Doymak bilmez isteklerin, ikilemlerle dolu bir yaşamın yaratıcısı ve bu isteklerin uygulanması için diger bedenlerin etkileyicisidir. Mutsuzlugumuzun, huzursuzlugumuzun nedenidir. En ummadıgımız yerde, en ummadıgımız şekilde, en ummadıgımız zamanda karşımıza çıkmakta, sezgilerimizin, algılarımızın önüne geçmekte, kendi dogrularını ön planda tutmakda, adeta kişiyi esir almaktadır ve Yoga yolunda ilerleyebilmek için mutlaka ortadan kaldırılması gereken bir engeldir.

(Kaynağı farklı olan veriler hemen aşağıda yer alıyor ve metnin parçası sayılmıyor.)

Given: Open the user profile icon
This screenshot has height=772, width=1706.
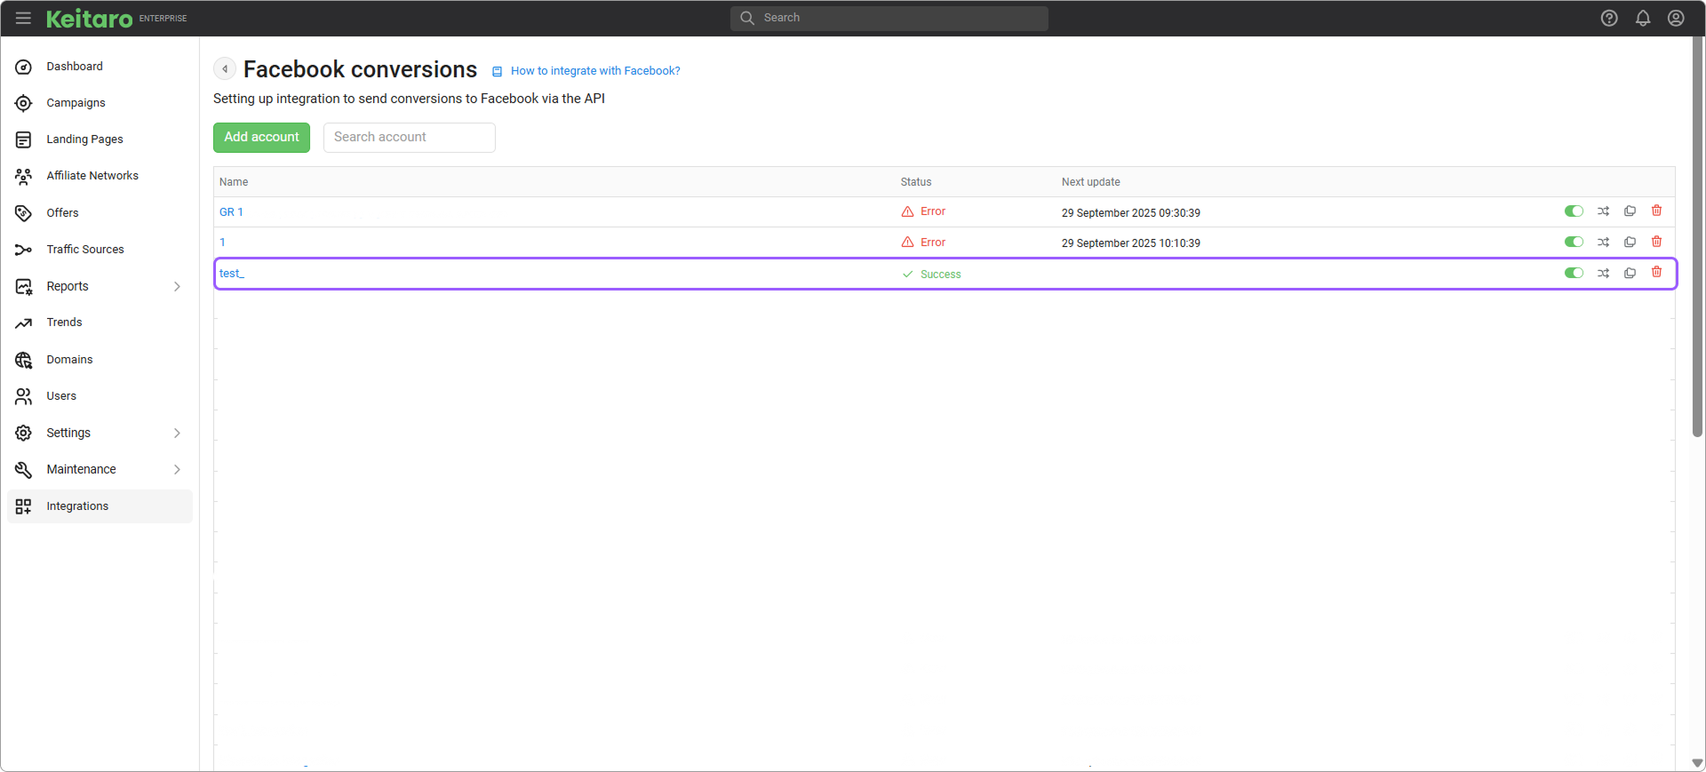Looking at the screenshot, I should [x=1676, y=18].
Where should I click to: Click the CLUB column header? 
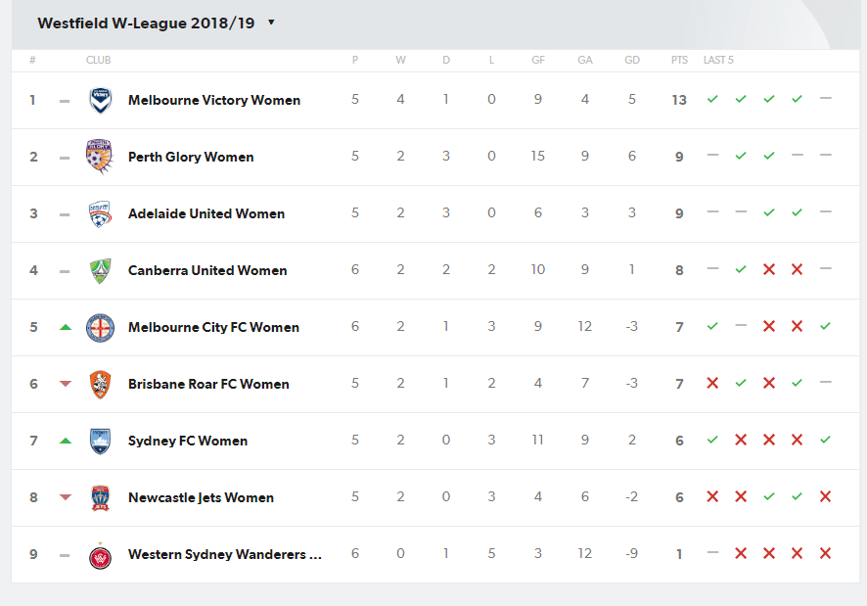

Tüm bu anlattıklarımız kişinin önüne çıkan ve Yoga çalışmalarında geçilmesi öngörülen engellerdir, bu engeller aşılmadıkca sakin ve huzurlu bir yaşama ulaşabilmek mümkün görülmemektedir. Bunlar yenildikce, yada bunlardan birkaçı yenildikce, digerlerininde yaşamımız üzerindeki etkilerinin kayboldukları, en azından kuvvetlerinin zayıfladıgı görülecekdir ve böylece biz en büyük güce, dogrunun ve yanlışın çıblak gözle görüldügü, aşırı istek ve arzularımızın kayboldugu, toleransımızın genişledigi dünya görüşümüzün,hayat felsefemizin degiştigi bir noktaya geldigimizi kendimize tüm yönleri ile hakim olma gücüne eriştigimizi görürüz.